O desafio ganha proporções maiores quando se leva em conta o aumento galopante na prevalência. No Brasil, em menos de uma década, ela passou da taxa de trinta acometidos por 100 000 habitantes, em 2012, para 100 por 100 000, em 2020. O número de internações por essas enfermidades também escalou. Segundo um levantamento da Sociedade Brasileira de Coloproctologia (SBCP) junto a dados do Ministério da Saúde, houve um crescimento de 61% nas hospitalizações nos últimos dez anos — mais de 170 000 atendimentos apenas no Sistema Único de Saúde (SUS).
Na realidade, o Brasil não é exceção nessa ascensão de distúrbios intestinais. “É uma questão de saúde global. Na América do Norte, Europa e Oceania, é previsto que elas atinjam 1% da população na próxima década”, diz o gastroenterologista Remo Panaccione, professor da Universidade de Calgary, no Canadá. “A incidência apresentou mudanças epidemiológicas notáveis em todo o mundo, pois são doenças modernas de tempos modernos, enraizadas na industrialização da sociedade”, afirma o especialista, à frente de estudos na área. De acordo com seus últimos achados, os países emergentes na América Latina e na Ásia já vivenciam um boom de casos dessas condições inflamatórias. Uma história que acompanha de perto outra explosão: a dos diagnósticos de tumores colorretais, cada vez mais precocemente.

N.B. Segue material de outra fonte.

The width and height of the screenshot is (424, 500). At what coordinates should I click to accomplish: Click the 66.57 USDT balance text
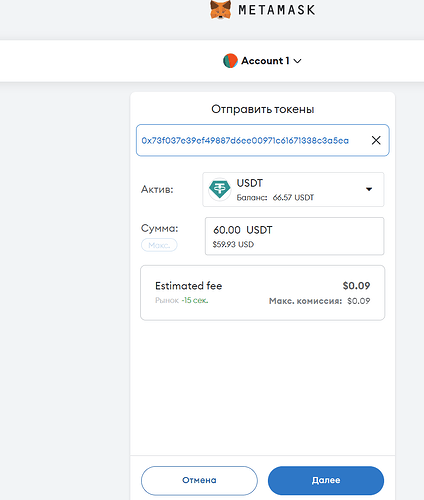click(293, 198)
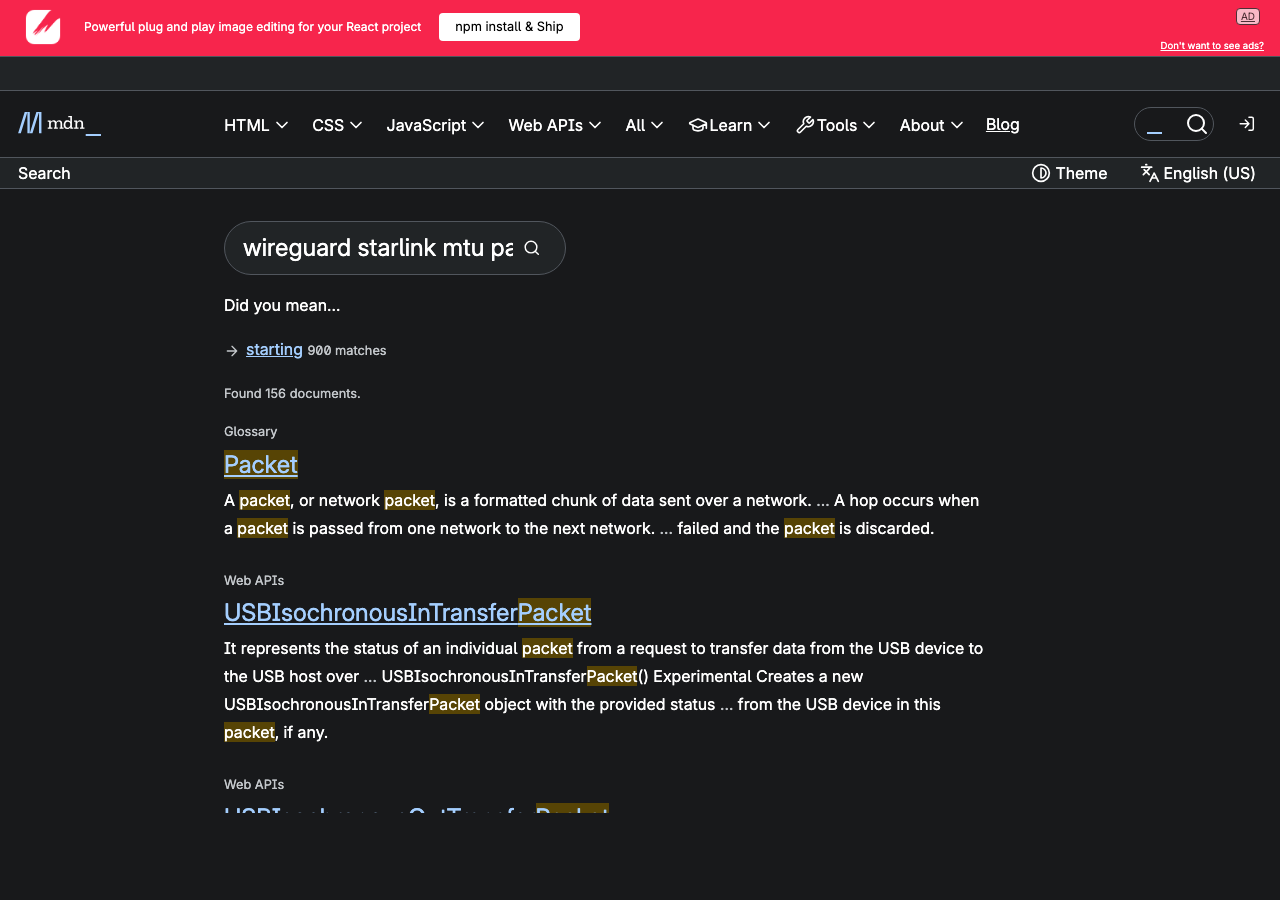Open the JavaScript navigation menu

(x=435, y=125)
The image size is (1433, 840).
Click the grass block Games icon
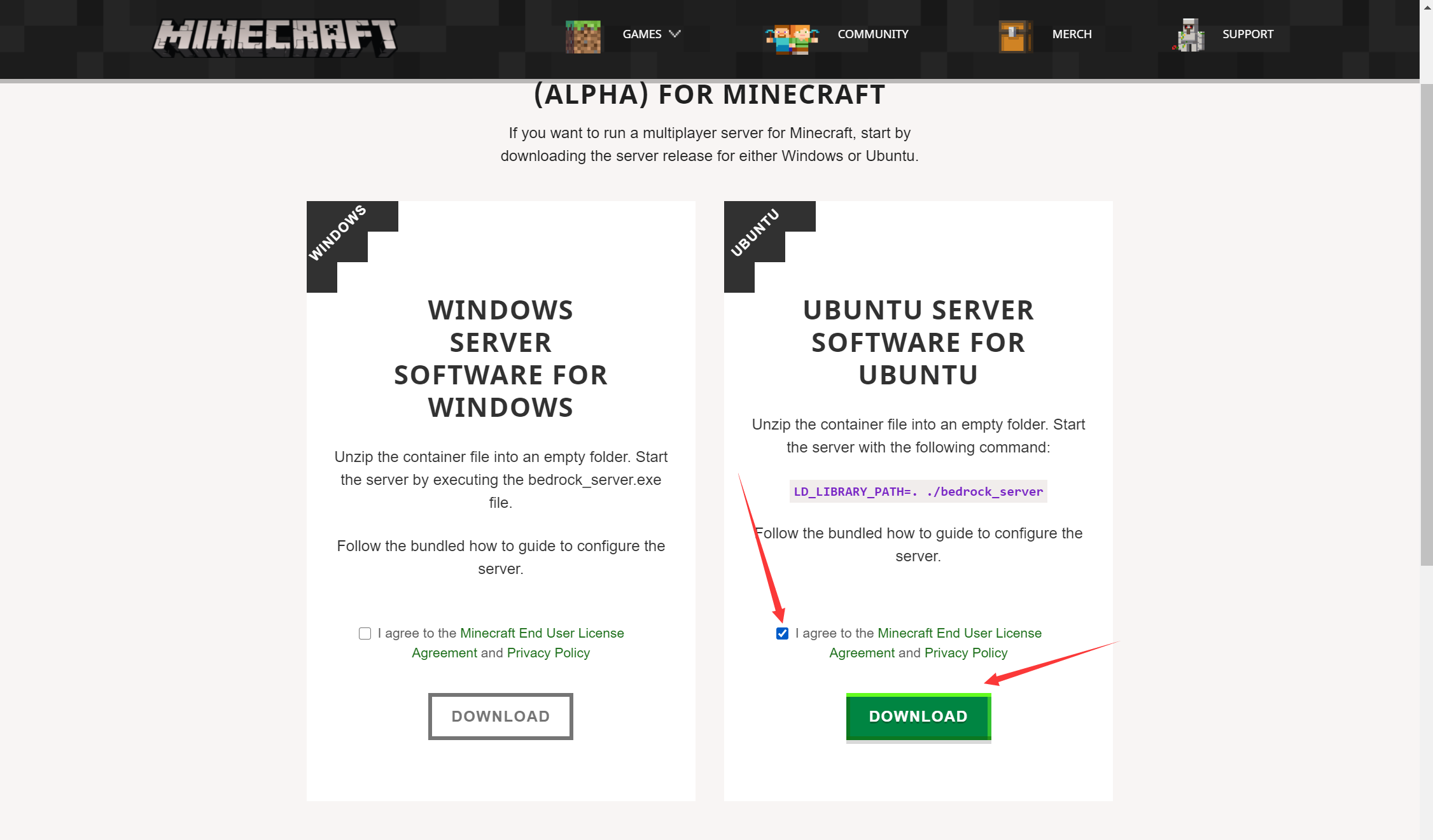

Embora ainda não haja uma única causa comprovada para as panes intestinais, muitas delas desencadeadas por uma alteração no sistema imunológico, as suspeitas das pesquisas recaem bastante sobre o consumo excessivo de ultraprocessados, estresse e sedentarismo. O diagnóstico e o controle dessas doenças visam não só devolver o bem-estar ao paciente como também evitar outra ameaça lá na frente, um câncer causado pela inflamação crônica na região. “Sabemos que há uma incidência maior desse tumor entre pessoas com retocolite ulcerativa”, diz a gastroenterologista Rafaela Dassoler, da Faculdade de Medicina do ABC.
A boa notícia é que, embora não haja cura para as doenças inflamatórias intestinais, o arsenal terapêutico evoluiu barbaramente. Agora, além de medicamentos tradicionais como corticoides, despontam nas clínicas e farmácias anticorpos monoclonais e inibidores de proteínas específicas e relacionadas à desordem digestiva. Para os especialistas, vive-se um momento divisor de águas no tratamento. Um desses remédios, o guselcumabe, aprovado no Brasil para casos moderados e graves, levou 72% dos pacientes com retocolite à remissão dos sintomas em 92 semanas de uso. “Não tínhamos nada tão expressivo na última década”, diz o coloproctologista Alexander Rolim, membro da SBCP. Outra novidade é o upadacitinibe para doença de Crohn, um comprimido que propiciou o controle do quadro em até metade dos pacientes em um prazo de três meses.
Assim como outras condições que dependem da incorporação de novas tecnologias, o acesso ainda é um gargalo para os brasileiros com doenças inflamatórias intestinais. Os medicamentos de última geração acabam chegando antes para quem é atendido na rede privada, mas o Ministério da Saúde está trabalhando para prover novas drogas à rede pública, bem como ampliar a conscientização sobre o problema, inclusive nas escolas. Prova disso é a criação de uma política nacional dedicada a doença de Crohn e retocolite, recém-sancionada por lei. “Precisamos cada vez mais de medicamentos com melhor eficácia, porque muitos pacientes não respondem à primeira linha, e isso afeta a qualidade de vida”, diz Dassoler. Rever os hábitos alimentares é outro imperativo que precisa ser incutido nesse público. Ou melhor, nesse caso, a medida é bem-vinda a toda população. Pelo bem do intestino.